ABSTRACT

In several contributions Pier Giuseppe Monateri sheds light on some ways of conceiving the aims of comparative law, as well as on its own unspoken potentialities: a tool for global governance, as well as an indirect source of law providing courts with persuasive arguments, just to list some examples.

The aim of this chapter is to continue exploring this idea in order to underline how comparative law, and legal formants in particular, offer assistance in uncovering normativity in complex contexts.

The growing complexity of society, institutions and legal professions that operate more and more within transnational, intercultural and multilingual legal backgrounds requires a constant planning that often reveals to be cutting edge. Recent projects are faced with new challenges which, although positive, might delay their actual final establishment.

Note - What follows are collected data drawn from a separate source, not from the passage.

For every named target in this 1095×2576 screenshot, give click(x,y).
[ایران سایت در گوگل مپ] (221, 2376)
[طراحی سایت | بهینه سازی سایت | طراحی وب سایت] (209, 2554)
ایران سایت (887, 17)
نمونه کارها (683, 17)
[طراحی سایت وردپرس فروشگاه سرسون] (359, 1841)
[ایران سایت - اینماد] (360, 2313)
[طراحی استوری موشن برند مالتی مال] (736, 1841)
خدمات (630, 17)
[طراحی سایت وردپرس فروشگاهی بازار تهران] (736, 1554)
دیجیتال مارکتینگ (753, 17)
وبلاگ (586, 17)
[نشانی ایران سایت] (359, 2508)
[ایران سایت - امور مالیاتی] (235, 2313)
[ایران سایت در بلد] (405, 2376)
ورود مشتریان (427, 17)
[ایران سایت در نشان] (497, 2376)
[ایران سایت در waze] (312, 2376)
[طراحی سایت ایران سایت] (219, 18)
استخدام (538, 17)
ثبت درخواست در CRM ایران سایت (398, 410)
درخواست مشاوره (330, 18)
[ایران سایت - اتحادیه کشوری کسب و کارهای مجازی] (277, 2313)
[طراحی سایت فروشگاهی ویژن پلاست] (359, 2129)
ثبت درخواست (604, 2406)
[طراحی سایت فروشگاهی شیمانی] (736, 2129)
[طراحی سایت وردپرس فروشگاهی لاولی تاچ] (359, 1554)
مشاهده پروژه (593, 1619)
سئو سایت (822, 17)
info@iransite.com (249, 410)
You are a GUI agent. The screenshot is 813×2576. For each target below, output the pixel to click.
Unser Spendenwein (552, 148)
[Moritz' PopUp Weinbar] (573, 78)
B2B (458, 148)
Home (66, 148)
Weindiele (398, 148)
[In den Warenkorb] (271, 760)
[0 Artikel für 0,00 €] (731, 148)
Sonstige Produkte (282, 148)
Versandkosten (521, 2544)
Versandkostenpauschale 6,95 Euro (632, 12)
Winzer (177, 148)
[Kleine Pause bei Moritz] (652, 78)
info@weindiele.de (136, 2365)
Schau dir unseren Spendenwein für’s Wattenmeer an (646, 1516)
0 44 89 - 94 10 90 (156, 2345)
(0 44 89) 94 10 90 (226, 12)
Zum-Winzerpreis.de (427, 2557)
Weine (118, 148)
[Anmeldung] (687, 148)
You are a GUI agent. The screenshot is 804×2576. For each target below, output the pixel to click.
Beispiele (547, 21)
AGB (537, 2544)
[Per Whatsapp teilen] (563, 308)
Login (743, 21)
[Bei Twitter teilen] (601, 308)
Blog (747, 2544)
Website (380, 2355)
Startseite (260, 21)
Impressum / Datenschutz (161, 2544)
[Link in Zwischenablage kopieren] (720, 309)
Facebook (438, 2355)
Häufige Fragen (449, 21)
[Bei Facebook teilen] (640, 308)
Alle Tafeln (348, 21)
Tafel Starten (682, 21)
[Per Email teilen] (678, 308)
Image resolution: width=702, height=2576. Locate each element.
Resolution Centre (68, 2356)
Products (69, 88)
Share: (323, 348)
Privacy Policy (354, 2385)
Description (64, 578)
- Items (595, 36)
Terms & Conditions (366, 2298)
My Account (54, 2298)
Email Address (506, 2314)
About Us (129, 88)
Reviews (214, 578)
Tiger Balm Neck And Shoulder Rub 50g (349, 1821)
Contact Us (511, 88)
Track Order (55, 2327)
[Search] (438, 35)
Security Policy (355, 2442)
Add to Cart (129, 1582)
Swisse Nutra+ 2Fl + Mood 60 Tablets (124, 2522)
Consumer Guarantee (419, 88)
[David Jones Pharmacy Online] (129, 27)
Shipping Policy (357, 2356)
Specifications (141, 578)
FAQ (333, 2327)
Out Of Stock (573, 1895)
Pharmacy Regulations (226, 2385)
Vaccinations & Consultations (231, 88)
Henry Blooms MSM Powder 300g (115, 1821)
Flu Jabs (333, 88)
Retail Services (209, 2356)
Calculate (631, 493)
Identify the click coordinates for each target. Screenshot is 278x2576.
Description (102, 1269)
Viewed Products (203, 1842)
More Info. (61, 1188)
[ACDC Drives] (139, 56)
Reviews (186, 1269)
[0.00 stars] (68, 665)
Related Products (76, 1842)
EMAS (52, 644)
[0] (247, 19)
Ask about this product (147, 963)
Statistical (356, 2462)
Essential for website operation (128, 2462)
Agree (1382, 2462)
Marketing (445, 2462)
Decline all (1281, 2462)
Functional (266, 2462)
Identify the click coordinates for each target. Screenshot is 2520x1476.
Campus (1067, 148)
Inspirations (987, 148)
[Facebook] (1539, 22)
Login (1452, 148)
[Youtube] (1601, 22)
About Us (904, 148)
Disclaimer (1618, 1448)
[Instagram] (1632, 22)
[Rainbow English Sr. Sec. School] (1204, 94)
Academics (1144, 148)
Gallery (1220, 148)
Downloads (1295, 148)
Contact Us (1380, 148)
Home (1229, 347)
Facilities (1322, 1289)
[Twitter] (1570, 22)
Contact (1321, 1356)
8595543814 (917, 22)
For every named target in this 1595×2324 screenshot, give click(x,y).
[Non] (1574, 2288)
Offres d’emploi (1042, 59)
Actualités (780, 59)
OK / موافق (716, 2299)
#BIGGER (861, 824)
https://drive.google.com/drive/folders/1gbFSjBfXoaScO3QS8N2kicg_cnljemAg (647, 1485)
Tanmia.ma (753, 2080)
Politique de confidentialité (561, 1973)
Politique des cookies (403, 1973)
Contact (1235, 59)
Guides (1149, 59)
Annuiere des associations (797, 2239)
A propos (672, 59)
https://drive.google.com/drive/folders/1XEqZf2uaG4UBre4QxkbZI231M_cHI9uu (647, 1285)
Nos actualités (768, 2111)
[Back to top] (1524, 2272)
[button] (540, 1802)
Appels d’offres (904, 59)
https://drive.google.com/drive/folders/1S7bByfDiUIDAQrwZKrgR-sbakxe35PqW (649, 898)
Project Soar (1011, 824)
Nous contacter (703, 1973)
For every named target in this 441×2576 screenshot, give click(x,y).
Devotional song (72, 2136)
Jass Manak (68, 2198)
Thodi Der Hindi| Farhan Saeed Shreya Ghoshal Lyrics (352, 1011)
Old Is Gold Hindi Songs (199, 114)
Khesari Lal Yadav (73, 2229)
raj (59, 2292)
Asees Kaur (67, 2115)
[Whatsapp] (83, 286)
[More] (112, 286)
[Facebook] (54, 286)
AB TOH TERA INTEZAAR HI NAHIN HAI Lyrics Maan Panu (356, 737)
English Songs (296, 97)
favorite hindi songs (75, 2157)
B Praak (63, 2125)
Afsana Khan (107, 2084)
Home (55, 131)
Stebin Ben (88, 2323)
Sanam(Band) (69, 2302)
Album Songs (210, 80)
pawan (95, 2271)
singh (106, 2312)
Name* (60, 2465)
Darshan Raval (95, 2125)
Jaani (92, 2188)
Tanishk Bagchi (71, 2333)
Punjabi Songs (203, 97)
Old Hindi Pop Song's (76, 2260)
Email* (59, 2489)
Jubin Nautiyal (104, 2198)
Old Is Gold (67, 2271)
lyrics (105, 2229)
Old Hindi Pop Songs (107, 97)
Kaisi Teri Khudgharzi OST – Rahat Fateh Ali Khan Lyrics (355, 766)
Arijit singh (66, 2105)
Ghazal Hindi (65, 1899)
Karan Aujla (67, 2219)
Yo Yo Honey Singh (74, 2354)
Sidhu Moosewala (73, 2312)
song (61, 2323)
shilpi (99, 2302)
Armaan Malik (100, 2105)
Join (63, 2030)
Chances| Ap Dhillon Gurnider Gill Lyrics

Some of these complex legal phenomena which are positive on one hand, yet entropic on the other, need to be analysed within their conceptual and semantic legal core through the comparative method. Comparative law, in fact, contributes to identify the objective rule and, consequently, the most consistent and systematic development for a specific given context. At the same time, one of its methods, the theory of formants, together with its original capacity of normative deconstruction, has proved the capacity of penetration into these complex, new environments and to contribute to visualise their composition also in terms of non-legal elements.

This chapter represents an attempt to combine traditional comparative law methodologies, mainly the theory of legal formants, and unexplored contexts into Monateri’s research framework, with the aim of suggesting comparative law not only as a tool, but even as a catalyst, able to uncover normative realities.